## Aim of the task:
Count the lines in the data below that contain the string "arrow", and reply with the number alone.
━━ Dataset entries ━━
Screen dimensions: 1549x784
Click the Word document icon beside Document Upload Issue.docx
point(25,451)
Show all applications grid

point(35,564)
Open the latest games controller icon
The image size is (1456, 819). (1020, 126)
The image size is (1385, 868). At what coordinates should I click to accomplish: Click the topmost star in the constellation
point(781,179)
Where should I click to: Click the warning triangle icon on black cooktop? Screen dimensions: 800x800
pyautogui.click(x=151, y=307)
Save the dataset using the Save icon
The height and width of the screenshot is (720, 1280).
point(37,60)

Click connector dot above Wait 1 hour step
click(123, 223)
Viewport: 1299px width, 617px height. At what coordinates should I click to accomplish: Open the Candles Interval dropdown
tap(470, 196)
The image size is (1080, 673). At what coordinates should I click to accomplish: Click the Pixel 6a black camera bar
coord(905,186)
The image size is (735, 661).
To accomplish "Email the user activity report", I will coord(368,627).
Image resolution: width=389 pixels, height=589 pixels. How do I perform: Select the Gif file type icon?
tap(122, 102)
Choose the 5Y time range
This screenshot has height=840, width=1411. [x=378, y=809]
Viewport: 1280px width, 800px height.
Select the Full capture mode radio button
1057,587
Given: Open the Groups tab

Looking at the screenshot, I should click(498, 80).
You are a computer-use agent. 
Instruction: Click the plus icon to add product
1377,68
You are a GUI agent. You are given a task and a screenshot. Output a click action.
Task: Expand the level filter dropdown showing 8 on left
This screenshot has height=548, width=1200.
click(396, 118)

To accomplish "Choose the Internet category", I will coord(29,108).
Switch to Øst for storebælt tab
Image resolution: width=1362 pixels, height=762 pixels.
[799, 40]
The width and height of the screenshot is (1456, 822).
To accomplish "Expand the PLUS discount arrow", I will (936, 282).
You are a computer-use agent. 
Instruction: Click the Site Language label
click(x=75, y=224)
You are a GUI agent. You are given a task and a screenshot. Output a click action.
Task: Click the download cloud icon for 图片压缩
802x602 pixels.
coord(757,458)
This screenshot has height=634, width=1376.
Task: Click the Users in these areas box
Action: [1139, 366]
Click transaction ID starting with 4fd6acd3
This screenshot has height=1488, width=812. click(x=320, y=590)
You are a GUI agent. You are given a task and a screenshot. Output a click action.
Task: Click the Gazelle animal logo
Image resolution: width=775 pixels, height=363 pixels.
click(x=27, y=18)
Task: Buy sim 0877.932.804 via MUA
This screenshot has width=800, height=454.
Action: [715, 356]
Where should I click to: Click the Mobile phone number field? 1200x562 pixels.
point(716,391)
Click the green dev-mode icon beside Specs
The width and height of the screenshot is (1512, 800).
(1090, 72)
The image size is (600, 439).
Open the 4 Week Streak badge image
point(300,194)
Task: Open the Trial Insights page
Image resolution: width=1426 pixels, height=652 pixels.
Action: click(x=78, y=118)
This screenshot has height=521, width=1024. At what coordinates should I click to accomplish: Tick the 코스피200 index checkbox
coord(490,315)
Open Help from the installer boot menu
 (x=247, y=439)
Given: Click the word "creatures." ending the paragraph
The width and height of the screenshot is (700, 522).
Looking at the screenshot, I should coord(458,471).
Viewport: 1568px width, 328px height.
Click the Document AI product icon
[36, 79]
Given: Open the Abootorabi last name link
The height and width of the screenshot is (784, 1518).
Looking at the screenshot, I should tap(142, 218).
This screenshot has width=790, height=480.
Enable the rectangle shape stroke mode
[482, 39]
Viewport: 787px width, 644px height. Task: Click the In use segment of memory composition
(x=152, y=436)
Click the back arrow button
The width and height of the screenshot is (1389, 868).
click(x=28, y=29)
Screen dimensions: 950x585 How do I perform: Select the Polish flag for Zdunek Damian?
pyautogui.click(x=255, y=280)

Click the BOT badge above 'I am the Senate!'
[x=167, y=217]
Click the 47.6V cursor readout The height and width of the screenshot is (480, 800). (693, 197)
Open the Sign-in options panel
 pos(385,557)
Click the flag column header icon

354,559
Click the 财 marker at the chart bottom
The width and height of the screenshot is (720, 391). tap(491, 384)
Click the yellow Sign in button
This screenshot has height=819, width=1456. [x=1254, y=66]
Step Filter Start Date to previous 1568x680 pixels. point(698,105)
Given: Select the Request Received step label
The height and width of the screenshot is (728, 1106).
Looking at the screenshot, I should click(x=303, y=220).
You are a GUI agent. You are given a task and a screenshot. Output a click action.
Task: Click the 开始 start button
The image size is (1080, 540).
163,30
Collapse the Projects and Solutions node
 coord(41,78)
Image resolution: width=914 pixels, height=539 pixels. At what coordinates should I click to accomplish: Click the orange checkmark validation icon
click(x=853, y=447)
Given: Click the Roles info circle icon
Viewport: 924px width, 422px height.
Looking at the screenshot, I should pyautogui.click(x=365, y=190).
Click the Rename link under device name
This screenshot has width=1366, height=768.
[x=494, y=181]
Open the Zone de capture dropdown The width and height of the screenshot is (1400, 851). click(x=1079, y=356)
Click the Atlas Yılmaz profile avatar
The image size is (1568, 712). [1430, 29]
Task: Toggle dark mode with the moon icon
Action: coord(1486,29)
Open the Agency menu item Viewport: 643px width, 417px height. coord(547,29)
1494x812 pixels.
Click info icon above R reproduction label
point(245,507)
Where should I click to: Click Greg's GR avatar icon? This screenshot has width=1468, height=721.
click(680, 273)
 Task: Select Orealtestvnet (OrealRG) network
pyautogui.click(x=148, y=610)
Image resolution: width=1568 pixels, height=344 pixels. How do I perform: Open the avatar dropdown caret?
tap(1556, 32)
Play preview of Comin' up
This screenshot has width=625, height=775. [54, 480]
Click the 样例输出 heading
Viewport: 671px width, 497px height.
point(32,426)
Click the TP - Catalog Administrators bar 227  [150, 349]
━━━
## Response:
2